Hybrid working, which has risen in popularity after many offices were closed in response to the Covid pandemic, has made it more difficult for teams to collaborate and complete work, the head of the Government’s infrastructure body Nick Smallwood told MPs.
This has led to delays of 12 months in some cases and increased project costs, said the chief executive of the Infrastructure and Projects Authority (IPA).
Speaking in front of the Treasury Select Committee, Mr Smallwood claimed that working from home had been one of the key causes of delays on the HS2 project.
“I’ve seen a significant extension of design duration on projects as a result of hybrid working,” said Mr Smallwood, who runs the leading authority which monitors Government projects and officially rates their progress via a traffic light system.
“So, where you had designers in one office all working collaboratively together the durations were pretty normal. What we’ve seen post-pandemic is a nine to 12 month extension of those durations: that translates into cost and delay.”
When pressed by the Treasury Select Committee chair, Harriett Baldwin, on the impact of working from home on HS2, Mr Smallwood said designs were being completed at a much slower rate.
“Designers working from home… it’s slowing down all infrastructure projects.”
He added: “They’re all impacted in the design phase if those designers don’t work directly in the office.”
Projects can be delayed for a number of reasons including issues in the build stage, planning delays, legal challenges or budgetary constraints.
According to the IPA’s latest annual report, delayed projects include the Department for Energy Security and Net Zero’s new nuclear waste disposal facility scheme, the low carbon Home Upgrade Scheme and the Department for Transport’s A417 project. It is unclear why these projects were delayed.
Mr Smallwood said he and the IPA had not been consulted by the Government on the scrapping of HS2.
Prime Minister Rishi Sunak opted to scrap the northern leg of HS2 from Birmingham to Manchester over cost concerns earlier this year.
Mr Smallwood said it would take at least 18 months to turnaround phase 1 of HS2, which consists of the London to Birmingham leg, which the IPA gave a red rating at the end of 2022 due to delays on the design work, inflationary pressures on the project and an underestimation of the scale of the task at hand.

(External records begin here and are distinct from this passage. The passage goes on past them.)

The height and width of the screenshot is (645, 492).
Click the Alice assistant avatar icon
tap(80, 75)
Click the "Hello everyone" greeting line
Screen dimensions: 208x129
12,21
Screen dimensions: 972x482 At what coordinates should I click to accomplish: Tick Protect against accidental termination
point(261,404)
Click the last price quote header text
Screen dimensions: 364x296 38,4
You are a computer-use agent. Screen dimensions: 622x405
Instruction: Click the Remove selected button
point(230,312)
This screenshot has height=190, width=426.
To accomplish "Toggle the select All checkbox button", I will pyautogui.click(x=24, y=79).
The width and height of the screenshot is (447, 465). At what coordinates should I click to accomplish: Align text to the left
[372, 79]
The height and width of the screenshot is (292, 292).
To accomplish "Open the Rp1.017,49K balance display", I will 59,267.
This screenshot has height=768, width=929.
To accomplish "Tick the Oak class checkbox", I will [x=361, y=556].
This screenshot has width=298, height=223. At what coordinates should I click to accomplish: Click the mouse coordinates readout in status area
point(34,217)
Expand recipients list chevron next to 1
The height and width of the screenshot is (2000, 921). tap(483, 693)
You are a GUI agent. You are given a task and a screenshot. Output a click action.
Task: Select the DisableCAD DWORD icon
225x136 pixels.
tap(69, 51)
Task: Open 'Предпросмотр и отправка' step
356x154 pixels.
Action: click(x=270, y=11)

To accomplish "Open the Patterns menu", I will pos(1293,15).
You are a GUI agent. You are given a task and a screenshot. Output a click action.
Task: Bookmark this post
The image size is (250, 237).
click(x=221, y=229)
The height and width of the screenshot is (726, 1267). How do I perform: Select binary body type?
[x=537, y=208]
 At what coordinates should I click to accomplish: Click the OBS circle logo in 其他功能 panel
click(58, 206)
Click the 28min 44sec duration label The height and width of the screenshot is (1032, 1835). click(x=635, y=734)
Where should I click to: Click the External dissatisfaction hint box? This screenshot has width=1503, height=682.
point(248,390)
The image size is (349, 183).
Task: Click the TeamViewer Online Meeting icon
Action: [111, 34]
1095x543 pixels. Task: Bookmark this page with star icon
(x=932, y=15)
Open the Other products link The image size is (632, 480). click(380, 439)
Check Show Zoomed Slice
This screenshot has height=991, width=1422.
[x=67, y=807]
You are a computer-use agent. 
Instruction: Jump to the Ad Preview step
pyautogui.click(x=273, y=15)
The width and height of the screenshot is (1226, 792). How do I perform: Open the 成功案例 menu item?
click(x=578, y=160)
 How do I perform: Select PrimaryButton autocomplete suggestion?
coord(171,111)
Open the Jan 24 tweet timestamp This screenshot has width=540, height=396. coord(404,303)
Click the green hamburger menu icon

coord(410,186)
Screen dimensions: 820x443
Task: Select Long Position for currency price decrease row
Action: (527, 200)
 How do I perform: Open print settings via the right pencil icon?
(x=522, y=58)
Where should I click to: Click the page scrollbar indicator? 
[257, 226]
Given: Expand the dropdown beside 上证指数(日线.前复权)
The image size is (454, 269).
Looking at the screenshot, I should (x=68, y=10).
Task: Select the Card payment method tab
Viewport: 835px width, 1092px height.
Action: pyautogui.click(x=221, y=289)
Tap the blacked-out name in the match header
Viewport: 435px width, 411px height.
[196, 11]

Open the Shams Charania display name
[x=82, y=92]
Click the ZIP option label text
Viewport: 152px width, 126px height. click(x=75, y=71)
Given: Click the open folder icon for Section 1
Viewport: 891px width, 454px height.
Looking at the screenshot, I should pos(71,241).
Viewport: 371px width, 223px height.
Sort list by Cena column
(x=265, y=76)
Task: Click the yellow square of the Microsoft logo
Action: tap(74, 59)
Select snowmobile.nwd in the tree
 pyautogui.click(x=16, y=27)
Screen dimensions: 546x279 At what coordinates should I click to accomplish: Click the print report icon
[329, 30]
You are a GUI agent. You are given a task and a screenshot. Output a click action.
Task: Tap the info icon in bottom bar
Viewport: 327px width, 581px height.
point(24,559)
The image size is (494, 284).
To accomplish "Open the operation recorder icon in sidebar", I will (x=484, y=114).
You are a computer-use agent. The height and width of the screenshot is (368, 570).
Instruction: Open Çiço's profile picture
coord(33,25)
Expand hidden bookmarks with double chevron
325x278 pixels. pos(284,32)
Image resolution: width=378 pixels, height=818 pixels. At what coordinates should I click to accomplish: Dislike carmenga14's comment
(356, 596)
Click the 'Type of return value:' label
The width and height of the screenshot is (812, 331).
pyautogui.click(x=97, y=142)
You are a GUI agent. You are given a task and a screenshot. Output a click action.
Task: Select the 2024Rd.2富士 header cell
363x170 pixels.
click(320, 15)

Speaking at the same committee session, Stephen Dance, head of infrastructure at the IPA, added of HS2: “We were concerned that both the cost and programme were no longer going to deliver the outputs that [had been promised].”
Other reasons for the HS2 underperformance cited by Mr Dance were that detailed designs of some stages of phase 1 still had not been completed when construction began.
i has contacted the Government for comment.